Because customs matter. For thousands of years, the whipping of scallions on wrists has replicated the bondage of Pharoah’s taskmasters on our ancestors. The reasoning had never crossed my mind. The unlikely image of a weaponised salad onion totally distracted me from what is, in fact, an incredibly powerful, experiential symbol of our people’s two centuries of oppression.

And is there a better scene-setter for our story from slavery to freedom than that of beginning the Seder by trudging around the table like slaves, carrying a slice of matzah on your back?

But there’s a second category of traditions unique to the Seder. And, although they’re less formal, historical or established, you’d be as mistaken as I was if you judge them as flippant or trivial.
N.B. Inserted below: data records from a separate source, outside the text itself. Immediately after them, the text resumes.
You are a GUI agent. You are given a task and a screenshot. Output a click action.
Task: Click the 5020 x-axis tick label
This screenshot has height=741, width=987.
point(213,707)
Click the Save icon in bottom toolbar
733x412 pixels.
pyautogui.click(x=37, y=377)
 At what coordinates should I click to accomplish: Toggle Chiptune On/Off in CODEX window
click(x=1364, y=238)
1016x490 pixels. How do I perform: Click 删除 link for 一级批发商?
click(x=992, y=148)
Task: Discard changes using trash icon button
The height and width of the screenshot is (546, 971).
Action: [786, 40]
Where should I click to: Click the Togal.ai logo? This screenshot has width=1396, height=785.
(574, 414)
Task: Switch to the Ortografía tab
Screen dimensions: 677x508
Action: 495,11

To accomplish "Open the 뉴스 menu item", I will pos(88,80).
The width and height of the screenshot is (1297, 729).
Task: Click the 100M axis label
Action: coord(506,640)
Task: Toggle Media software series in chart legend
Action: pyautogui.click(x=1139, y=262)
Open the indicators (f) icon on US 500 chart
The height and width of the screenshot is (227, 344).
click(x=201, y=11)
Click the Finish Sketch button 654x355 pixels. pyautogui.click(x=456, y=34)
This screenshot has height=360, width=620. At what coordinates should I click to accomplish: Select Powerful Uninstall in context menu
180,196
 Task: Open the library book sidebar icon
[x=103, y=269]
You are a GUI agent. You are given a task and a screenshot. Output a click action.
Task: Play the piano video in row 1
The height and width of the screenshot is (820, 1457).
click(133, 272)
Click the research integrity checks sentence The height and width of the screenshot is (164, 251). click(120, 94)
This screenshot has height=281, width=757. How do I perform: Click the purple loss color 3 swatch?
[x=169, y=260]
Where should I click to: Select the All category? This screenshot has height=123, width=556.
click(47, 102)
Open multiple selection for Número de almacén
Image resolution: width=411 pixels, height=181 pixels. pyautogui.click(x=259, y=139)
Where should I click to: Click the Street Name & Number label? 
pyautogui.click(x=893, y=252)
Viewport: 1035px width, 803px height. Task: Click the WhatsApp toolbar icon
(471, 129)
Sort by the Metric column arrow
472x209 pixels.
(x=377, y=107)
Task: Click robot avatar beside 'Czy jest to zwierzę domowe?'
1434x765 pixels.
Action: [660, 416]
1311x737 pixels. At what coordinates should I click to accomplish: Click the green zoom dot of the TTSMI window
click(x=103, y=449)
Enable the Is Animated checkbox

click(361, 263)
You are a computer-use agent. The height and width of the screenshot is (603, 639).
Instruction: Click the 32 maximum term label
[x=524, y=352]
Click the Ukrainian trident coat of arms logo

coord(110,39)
They’re not.

One Facebooker posted their annual ritual of re-enacting the Pesach story with a two-man pantomime camel costume.

Why? Because her sister had made it for her primary school play and brought it to the Seder table 15 years ago.

Another, looking to excite the kids with a stuffed animal for each verse of Chad Gadya, was stumped for a suitable angel of death. Settling on a Darth Vader teddy bear, to this very day, at the appropriate verse, the entire table break out into a rendition of the Star Wars Imperial March theme tune.

At my parents’ Seder, we always cheer, boo and giggle at the same random stages and pages; a collection of years of amassed anecdotes. We know the punch-line’s coming a mile off, but it still makes us crow every time. To anyone else, it clearly seems random. But, to us, it’s the reliving of the shared greatest hits of our all too infrequent family gatherings.

So, why is this night different from all other nights? Well, for one, it shares a place with Yom Kippur, in that Jews of all and no levels of observance participate every year, without fail.

Why? Well, maybe because, unlike much of our tradition in the eyes of many, Seder has been left to us to customise.

The instruction to ensure that children can follow and engage opens the door to the songs, stories, symbols and well-intentioned silliness that we — all of us — love and remember year after year.

Judaism today seems increasingly to fall between the two stools of a necessary adherence and a passionate desire for respectful evolution. The fault lines of these debates can cause real damage. Good intentions on both sides are masked by intransigence, with neither side achieving what it wants.

But Seder is the greatest example of a living, breathing Judaism that touches all ages, religious levels, geographies, heritages and cultures without threat. It flexes effortlessly, with a confidence, self-assuredness and charm to be as inclusive to your sons as it is to the four sons.

Seder has somehow become the canvas on which we can paint our own picture of our Exodus, and, by beautiful extension, our Genesis. I reckon we’d be well advised to try to replicate it.

Maybe the question should be: “Why can’t all other nights be like this?”